(Saved entries)
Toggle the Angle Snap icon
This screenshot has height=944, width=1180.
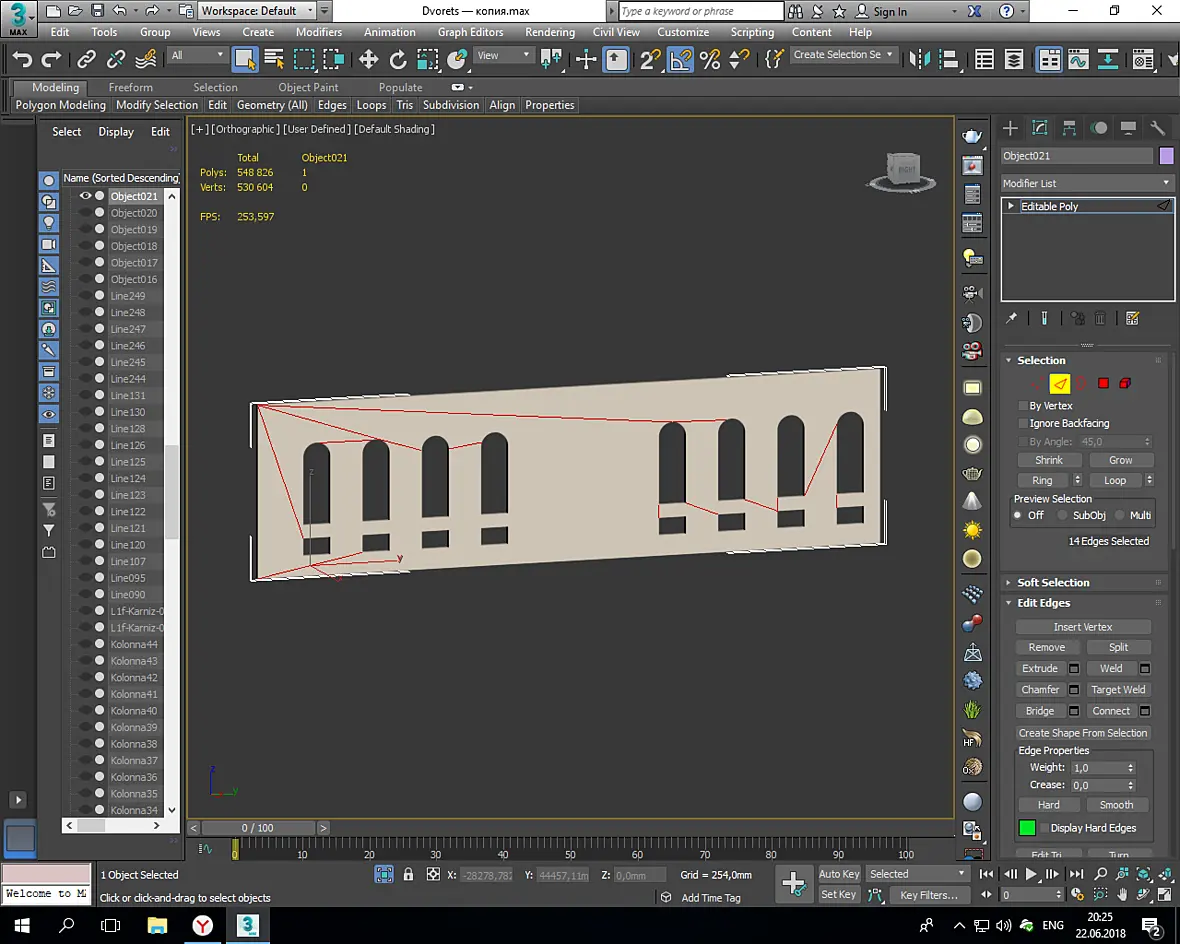point(680,59)
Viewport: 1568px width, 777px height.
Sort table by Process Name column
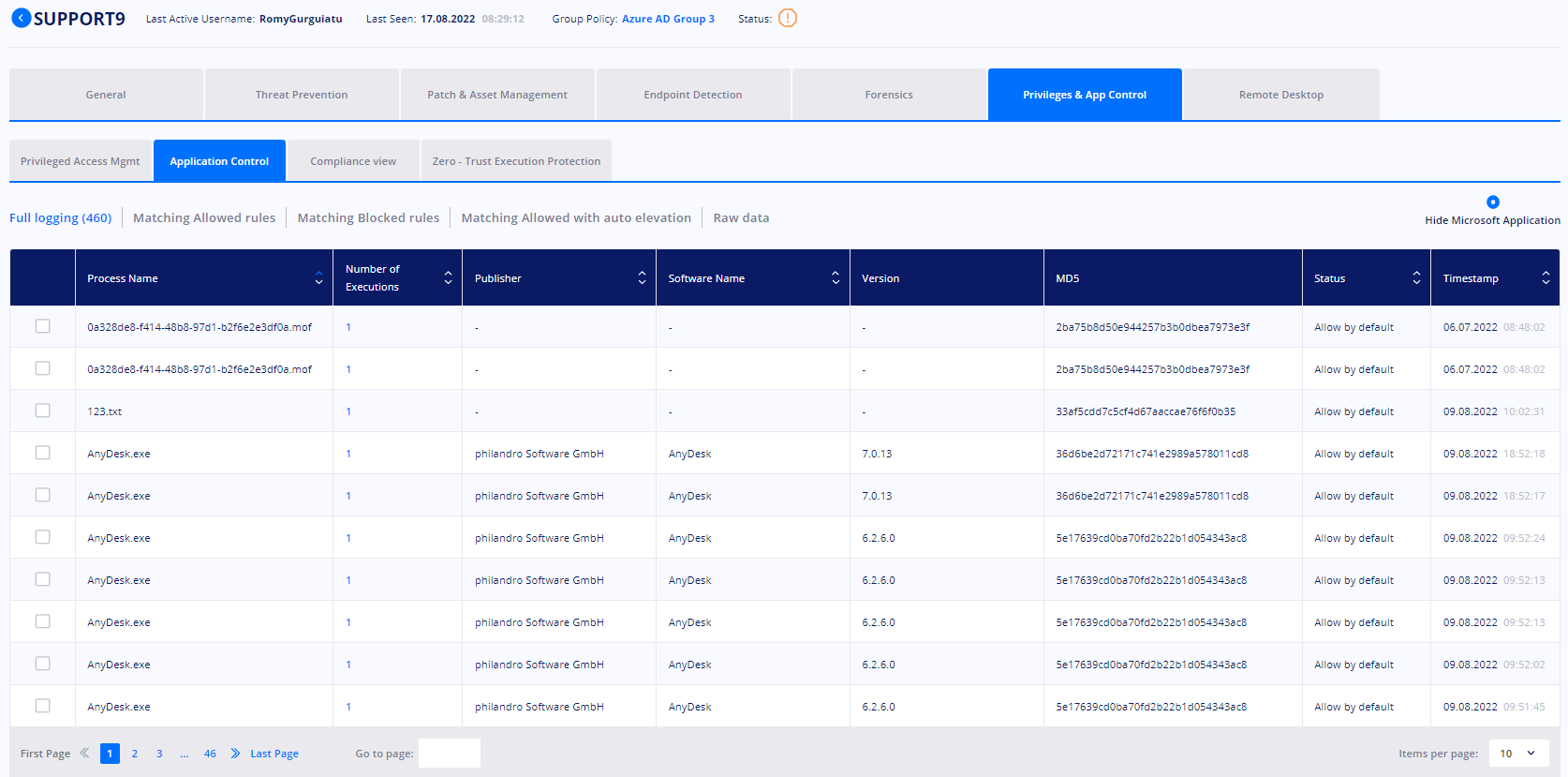pyautogui.click(x=318, y=278)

EXERCISE BRIEF: Exclude all images and retype the data precisely.

WRITTEN RESPONSE:
Toggle the Angle Snap icon
This screenshot has height=944, width=1180.
point(680,59)
Viewport: 1568px width, 777px height.
Sort table by Process Name column
pyautogui.click(x=318, y=278)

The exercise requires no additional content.